Rows for locating words and elements:
==*==

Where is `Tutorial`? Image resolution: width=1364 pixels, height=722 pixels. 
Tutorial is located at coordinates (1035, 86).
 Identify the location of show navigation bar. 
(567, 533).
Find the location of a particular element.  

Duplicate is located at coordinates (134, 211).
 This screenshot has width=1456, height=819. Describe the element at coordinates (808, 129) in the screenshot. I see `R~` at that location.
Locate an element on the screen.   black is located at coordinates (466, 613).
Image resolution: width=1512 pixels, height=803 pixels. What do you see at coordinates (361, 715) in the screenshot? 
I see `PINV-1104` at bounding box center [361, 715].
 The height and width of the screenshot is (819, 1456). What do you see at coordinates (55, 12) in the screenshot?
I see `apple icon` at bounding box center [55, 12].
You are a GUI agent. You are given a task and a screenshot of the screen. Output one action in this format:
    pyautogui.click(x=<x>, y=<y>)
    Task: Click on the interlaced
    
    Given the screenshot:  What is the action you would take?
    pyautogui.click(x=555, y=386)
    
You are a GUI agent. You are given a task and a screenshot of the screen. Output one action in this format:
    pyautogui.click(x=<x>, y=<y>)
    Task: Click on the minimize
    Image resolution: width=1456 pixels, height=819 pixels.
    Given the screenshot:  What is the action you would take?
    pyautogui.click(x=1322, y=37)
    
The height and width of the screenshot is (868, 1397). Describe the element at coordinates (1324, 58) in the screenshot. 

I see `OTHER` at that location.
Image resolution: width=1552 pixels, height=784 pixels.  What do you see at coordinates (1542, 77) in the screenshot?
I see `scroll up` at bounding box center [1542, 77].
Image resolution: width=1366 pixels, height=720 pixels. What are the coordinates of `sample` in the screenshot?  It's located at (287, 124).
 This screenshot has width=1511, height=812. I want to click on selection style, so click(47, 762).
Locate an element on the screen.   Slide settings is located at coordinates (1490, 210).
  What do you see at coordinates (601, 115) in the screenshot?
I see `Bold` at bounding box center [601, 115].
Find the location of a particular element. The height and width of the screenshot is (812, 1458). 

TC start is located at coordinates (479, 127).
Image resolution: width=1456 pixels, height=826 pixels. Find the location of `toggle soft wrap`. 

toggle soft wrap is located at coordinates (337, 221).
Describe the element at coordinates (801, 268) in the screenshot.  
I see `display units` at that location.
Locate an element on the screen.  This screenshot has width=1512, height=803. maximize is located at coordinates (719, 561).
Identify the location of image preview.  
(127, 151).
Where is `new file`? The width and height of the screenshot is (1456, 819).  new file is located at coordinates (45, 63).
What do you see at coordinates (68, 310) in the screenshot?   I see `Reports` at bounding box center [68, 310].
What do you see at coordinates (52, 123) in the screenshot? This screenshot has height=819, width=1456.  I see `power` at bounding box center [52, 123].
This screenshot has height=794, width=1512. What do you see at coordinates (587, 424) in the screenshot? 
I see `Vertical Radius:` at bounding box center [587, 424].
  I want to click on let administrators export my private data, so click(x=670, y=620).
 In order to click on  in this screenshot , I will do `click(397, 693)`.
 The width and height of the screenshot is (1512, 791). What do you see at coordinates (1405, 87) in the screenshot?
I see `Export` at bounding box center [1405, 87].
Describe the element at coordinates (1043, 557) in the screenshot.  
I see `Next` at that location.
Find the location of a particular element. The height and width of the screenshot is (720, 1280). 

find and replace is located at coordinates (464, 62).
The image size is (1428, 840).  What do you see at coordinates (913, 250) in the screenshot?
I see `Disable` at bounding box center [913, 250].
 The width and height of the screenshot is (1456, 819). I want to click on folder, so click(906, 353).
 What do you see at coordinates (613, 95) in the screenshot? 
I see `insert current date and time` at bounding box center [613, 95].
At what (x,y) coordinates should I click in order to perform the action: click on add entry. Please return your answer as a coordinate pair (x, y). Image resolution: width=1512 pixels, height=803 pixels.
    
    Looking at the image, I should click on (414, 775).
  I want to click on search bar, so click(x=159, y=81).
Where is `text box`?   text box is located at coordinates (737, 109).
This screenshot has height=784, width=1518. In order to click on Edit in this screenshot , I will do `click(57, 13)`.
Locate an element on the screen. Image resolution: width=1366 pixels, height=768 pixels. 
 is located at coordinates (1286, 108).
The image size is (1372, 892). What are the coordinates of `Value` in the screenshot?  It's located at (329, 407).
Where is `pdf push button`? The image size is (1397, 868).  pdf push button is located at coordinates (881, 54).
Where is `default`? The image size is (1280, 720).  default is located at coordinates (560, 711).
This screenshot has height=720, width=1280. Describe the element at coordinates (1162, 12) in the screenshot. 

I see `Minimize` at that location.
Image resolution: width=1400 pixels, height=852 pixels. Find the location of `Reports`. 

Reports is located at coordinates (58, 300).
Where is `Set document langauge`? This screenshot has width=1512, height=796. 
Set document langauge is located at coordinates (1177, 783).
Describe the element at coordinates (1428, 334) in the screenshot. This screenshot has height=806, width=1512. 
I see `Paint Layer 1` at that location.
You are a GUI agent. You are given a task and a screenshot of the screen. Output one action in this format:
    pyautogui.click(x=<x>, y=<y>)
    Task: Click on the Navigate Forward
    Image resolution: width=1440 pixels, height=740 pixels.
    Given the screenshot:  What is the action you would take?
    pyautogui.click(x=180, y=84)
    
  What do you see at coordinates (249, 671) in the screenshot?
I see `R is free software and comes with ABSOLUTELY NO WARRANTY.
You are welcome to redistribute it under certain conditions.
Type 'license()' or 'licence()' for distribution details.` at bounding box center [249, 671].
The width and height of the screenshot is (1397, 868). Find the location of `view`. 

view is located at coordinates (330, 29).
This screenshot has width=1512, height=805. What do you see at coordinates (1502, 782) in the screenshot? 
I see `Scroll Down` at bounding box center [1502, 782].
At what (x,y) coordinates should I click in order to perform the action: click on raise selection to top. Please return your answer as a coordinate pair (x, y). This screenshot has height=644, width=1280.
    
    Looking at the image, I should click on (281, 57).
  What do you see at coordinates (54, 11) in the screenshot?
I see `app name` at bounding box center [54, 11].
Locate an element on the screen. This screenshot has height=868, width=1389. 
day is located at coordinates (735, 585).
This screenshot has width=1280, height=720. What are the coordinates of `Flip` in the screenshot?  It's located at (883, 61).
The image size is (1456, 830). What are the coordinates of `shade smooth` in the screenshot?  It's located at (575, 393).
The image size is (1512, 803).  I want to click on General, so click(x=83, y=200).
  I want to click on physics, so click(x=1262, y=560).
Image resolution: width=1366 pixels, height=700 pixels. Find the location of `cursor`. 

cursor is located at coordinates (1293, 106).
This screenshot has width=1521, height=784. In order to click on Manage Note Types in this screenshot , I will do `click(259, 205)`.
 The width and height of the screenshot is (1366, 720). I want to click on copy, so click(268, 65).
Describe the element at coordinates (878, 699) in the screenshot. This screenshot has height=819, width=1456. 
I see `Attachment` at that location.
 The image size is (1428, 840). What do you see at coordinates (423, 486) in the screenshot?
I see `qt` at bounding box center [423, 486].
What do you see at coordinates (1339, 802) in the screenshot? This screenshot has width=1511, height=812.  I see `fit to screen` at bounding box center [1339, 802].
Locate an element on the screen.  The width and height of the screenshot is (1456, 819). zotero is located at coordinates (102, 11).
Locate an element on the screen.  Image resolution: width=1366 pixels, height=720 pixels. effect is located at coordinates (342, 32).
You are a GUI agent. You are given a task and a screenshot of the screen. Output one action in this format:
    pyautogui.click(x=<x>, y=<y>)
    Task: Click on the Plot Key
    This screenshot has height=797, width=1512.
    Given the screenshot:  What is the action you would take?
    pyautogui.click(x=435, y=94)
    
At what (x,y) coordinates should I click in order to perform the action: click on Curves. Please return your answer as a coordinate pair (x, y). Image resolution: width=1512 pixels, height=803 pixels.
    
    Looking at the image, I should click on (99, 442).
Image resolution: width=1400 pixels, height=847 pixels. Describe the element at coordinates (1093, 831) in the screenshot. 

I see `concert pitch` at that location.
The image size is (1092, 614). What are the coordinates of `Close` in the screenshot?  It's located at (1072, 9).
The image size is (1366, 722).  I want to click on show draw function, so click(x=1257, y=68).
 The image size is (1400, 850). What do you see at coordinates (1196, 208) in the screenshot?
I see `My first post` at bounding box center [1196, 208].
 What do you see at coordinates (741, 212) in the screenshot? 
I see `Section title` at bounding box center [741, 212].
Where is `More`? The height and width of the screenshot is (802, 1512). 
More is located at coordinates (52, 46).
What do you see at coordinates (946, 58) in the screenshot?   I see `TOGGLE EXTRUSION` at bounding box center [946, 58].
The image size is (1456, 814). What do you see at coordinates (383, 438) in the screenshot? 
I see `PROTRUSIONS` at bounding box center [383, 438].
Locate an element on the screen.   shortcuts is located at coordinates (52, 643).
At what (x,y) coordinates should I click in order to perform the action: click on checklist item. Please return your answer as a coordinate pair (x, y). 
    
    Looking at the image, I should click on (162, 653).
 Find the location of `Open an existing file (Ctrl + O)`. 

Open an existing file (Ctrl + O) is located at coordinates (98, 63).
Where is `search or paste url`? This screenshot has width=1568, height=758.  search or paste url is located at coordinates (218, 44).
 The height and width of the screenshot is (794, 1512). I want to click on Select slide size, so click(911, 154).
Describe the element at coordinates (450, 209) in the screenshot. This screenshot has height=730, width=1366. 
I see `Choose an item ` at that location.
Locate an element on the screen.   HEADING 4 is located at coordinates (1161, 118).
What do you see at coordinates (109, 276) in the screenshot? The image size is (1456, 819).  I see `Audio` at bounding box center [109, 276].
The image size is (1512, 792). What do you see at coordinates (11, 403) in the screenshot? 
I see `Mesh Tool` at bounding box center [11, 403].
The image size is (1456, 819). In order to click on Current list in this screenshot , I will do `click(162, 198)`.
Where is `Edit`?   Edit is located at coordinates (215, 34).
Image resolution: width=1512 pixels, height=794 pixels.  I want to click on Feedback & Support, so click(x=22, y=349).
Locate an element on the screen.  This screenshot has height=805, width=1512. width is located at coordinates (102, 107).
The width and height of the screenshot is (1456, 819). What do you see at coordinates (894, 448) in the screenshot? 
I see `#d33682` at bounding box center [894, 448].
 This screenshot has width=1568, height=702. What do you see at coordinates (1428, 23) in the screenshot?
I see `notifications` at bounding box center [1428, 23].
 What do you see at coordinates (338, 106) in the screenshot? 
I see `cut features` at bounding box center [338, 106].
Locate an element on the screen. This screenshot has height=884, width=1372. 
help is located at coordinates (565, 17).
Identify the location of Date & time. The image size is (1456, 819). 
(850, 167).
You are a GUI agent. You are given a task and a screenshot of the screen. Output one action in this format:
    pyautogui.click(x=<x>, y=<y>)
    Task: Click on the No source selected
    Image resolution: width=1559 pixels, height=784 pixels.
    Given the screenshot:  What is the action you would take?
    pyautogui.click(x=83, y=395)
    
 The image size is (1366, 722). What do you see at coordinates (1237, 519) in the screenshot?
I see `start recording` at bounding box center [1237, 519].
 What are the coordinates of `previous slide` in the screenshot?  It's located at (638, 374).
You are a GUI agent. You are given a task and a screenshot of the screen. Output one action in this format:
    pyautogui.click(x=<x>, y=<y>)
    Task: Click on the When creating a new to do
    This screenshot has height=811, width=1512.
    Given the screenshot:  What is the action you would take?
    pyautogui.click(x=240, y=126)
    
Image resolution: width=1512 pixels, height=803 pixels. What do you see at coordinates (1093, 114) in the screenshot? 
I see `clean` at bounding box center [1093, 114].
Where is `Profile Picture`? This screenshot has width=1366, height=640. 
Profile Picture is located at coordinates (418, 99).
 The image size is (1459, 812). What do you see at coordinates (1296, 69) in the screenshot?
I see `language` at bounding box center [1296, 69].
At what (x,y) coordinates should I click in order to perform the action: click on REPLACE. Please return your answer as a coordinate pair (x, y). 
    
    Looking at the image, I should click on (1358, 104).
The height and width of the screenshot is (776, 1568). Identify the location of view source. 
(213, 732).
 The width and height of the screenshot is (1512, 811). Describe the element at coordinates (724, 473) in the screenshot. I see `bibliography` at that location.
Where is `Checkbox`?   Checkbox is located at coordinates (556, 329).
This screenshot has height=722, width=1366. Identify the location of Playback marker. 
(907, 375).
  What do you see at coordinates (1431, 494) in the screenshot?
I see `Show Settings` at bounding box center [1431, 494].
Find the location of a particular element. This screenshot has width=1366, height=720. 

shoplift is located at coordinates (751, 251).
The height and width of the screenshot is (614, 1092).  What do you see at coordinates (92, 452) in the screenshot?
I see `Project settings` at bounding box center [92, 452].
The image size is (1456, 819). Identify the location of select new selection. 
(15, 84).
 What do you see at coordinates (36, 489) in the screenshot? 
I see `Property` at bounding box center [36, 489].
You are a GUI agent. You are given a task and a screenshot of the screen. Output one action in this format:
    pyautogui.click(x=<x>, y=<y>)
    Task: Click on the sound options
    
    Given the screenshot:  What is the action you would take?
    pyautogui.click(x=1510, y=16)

==*==

→ **OBJECTIVE**
Please edit the part of the rows that opens with the line containing "at (638, 374)." and closes with the line containing "Looking at the image, I should click on (1358, 104).", changing "previous slide" to "next slide" and leaving everything else unchanged. Return only those lines.

→ **CORRECT RESPONSE**
 What are the coordinates of `next slide` in the screenshot?  It's located at (638, 374).
You are a GUI agent. You are given a task and a screenshot of the screen. Output one action in this format:
    pyautogui.click(x=<x>, y=<y>)
    Task: Click on the When creating a new to do
    This screenshot has height=811, width=1512.
    Given the screenshot:  What is the action you would take?
    pyautogui.click(x=240, y=126)
    
Image resolution: width=1512 pixels, height=803 pixels. What do you see at coordinates (1093, 114) in the screenshot? 
I see `clean` at bounding box center [1093, 114].
Where is `Profile Picture`? This screenshot has width=1366, height=640. 
Profile Picture is located at coordinates (418, 99).
 The image size is (1459, 812). What do you see at coordinates (1296, 69) in the screenshot?
I see `language` at bounding box center [1296, 69].
At what (x,y) coordinates should I click in order to perform the action: click on REPLACE. Please return your answer as a coordinate pair (x, y). 
    
    Looking at the image, I should click on (1358, 104).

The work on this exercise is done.